Evaluation usually starts with a pelvic exam and blood work. A complete blood count checks for anemia and signs of infection. Depending on your age and symptoms, your provider may also check thyroid function, clotting factors, or pregnancy status. The next step is often a transvaginal ultrasound, which uses sound waves to create images of the uterus and ovaries and can reveal fibroids, polyps, or thickened endometrial tissue.

If the ultrasound is inconclusive or shows something that needs a closer look, a hysteroscopy allows the doctor to view the uterine cavity directly through a thin scope. An endometrial biopsy, where a small sample of the uterine lining is collected and examined under a microscope, is used to check for precancerous changes or cancer.
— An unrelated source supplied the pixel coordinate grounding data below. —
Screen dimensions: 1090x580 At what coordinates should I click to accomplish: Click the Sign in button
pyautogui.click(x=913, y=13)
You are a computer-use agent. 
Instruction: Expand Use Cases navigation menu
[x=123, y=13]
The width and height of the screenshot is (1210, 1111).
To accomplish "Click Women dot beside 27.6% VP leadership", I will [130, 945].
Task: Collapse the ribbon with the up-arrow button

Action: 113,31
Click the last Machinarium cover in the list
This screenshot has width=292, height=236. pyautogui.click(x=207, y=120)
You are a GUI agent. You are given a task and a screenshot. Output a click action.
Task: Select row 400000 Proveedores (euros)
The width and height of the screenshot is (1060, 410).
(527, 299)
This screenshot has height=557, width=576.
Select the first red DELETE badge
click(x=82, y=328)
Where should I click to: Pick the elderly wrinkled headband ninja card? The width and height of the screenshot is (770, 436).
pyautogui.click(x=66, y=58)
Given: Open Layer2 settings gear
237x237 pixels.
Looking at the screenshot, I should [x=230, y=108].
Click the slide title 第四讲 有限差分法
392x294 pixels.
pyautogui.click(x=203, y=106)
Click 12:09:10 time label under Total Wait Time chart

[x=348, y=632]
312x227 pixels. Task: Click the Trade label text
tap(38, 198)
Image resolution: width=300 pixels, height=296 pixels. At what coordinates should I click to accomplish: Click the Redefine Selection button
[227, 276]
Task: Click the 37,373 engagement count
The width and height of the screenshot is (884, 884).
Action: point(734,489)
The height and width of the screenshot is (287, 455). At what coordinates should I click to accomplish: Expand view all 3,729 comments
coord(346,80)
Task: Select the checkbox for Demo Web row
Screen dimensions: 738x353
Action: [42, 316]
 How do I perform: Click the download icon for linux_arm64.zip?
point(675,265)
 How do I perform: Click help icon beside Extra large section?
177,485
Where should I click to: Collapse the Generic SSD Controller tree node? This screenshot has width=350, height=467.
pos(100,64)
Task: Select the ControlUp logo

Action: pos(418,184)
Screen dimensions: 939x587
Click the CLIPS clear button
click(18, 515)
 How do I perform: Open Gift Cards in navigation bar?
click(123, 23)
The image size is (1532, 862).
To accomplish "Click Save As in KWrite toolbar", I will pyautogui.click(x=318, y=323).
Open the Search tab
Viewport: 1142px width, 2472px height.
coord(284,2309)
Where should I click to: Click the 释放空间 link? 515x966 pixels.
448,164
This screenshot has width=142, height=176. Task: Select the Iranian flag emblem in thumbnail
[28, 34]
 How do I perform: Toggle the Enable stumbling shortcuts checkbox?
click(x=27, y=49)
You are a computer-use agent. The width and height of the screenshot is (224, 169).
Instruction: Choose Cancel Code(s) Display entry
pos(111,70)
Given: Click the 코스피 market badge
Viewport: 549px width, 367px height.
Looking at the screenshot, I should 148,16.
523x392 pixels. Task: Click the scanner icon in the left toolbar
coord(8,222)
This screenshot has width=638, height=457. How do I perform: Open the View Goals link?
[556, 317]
This is especially relevant for women over 40 or those with risk factors like prolonged irregular cycles, obesity, or a family history of uterine cancer.

Common Causes by Age Group

  • Teens and early twenties: Immature hormonal cycles that haven’t settled into a regular ovulation pattern, bleeding disorders like von Willebrand disease (a common clotting condition that often surfaces with heavy periods in adolescence), and STIs.
  • Mid-twenties to late thirties: Hormonal contraception side effects, PCOS, polyps, early fibroids, pregnancy-related causes, and infections.
  • Forties and beyond: Perimenopausal hormonal shifts, growing fibroids, polyps, adenomyosis, thyroid dysfunction, and endometrial hyperplasia or cancer. The risk of structural and precancerous causes rises steadily with age.

Tracking your bleeding pattern for a few cycles, noting when it starts and stops, how heavy it is, and whether it follows sex or exercise, gives your provider the clearest picture to work with. Even a simple notes app or period-tracking app entry can make the diagnostic process faster and more accurate.